- Directed by: Paul Matthews
- Written by: Paul Matthews
- Based on: Arthurian legend
- Produced by: Elizabeth Matthews Paul Matthews
- Starring: Rik Mayall Patrick Bergin Craig Sheffer Adrian Paul Tia Carrere
- Cinematography: Vincent G. Cox
- Edited by: Peter Davies
- Music by: Mark Thomas
- Production company: Allumination
- Distributed by: Peakviewing Transatlantic Plc
- Release date: 22 December 2000;
- Running time: 90 minutes
- Country: United Kingdom
- Language: English
- Box office: £20,868 (UK)

= Merlin: The Return =

Merlin: The Return is a 2000 British fantasy film written, produced, and directed by Paul Matthews. The film stars Rik Mayall, Patrick Bergin, Craig Sheffer, Adrian Paul, Julie Hartley, and Tia Carrere. It tells the story of Merlin and King Arthur in the modern era.

==Plot==

For 1,500 years, the powers of Merlin (Rik Mayall) have kept the evil Mordred (Craig Sheffer) and his mother Morgana (Grethe Fox) captive in another world.
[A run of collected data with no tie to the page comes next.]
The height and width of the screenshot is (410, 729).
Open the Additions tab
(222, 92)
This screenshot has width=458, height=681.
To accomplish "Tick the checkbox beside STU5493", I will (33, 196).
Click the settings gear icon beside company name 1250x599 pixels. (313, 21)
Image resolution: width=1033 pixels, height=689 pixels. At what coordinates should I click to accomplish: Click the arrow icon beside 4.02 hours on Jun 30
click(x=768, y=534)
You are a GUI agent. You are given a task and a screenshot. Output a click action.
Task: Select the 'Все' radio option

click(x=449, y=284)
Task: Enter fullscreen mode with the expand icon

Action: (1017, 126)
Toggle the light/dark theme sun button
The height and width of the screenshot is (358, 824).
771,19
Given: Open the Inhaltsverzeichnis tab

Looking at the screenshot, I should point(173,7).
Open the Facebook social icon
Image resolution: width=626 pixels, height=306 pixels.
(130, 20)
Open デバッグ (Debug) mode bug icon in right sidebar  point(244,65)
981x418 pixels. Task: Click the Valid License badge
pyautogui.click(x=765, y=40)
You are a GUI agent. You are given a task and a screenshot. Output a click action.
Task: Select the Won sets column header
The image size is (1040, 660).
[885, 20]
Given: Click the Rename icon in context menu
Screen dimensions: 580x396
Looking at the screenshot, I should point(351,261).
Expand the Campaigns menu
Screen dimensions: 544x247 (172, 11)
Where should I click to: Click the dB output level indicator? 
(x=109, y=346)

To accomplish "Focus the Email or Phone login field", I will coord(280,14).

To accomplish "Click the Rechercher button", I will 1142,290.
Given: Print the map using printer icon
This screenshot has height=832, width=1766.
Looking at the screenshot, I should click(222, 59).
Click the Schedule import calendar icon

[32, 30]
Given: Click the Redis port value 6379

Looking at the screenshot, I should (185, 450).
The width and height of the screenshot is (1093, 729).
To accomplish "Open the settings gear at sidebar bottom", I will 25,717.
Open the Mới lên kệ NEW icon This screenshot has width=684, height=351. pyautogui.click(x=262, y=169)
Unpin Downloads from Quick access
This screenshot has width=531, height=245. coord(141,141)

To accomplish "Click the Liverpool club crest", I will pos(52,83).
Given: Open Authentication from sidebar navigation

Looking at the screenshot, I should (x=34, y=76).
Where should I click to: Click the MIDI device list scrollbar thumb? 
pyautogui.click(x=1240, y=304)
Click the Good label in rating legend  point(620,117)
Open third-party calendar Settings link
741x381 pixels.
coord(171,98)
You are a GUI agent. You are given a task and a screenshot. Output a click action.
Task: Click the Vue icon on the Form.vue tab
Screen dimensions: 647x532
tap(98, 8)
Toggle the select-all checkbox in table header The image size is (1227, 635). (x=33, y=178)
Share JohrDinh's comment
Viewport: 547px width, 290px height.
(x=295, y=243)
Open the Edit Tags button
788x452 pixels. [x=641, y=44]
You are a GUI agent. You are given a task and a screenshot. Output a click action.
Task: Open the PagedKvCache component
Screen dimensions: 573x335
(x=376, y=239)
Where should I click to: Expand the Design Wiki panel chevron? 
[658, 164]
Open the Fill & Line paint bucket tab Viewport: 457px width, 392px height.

When a present-day scientist (Tia Carrere) stumbles upon the gateway between this world and the one Mordred is imprisoned in, it is up to a recently re-awakened King Arthur (Patrick Bergin), Merlin and Lancelot (Adrian Paul) to stop Mordred from returning.

==Cast==
- Rik Mayall as Merlin
- Patrick Bergin as King Arthur
- Craig Sheffer as Mordred
- Adrian Paul as Lancelot
- Julie Hartley as Guinevere
- Tia Carrere as Dr. Joan Maxwell
- Leigh Greyvenstein as Kate
- Byron Taylor as Richie Gould
- Grethe Fox as Morgana
- Jennifer Steyn as Richie's Mom
- Anthony Bishop as Gawain
- Lynne White as Aunt Everlyn
- Jocelyn Broderick as Megan

==Reception==
Critical reception for the film was mostly negative. Several critics such as Michael Thomson of the BBC, Time Out, and Total Film have criticized the film for its direction and screenplay.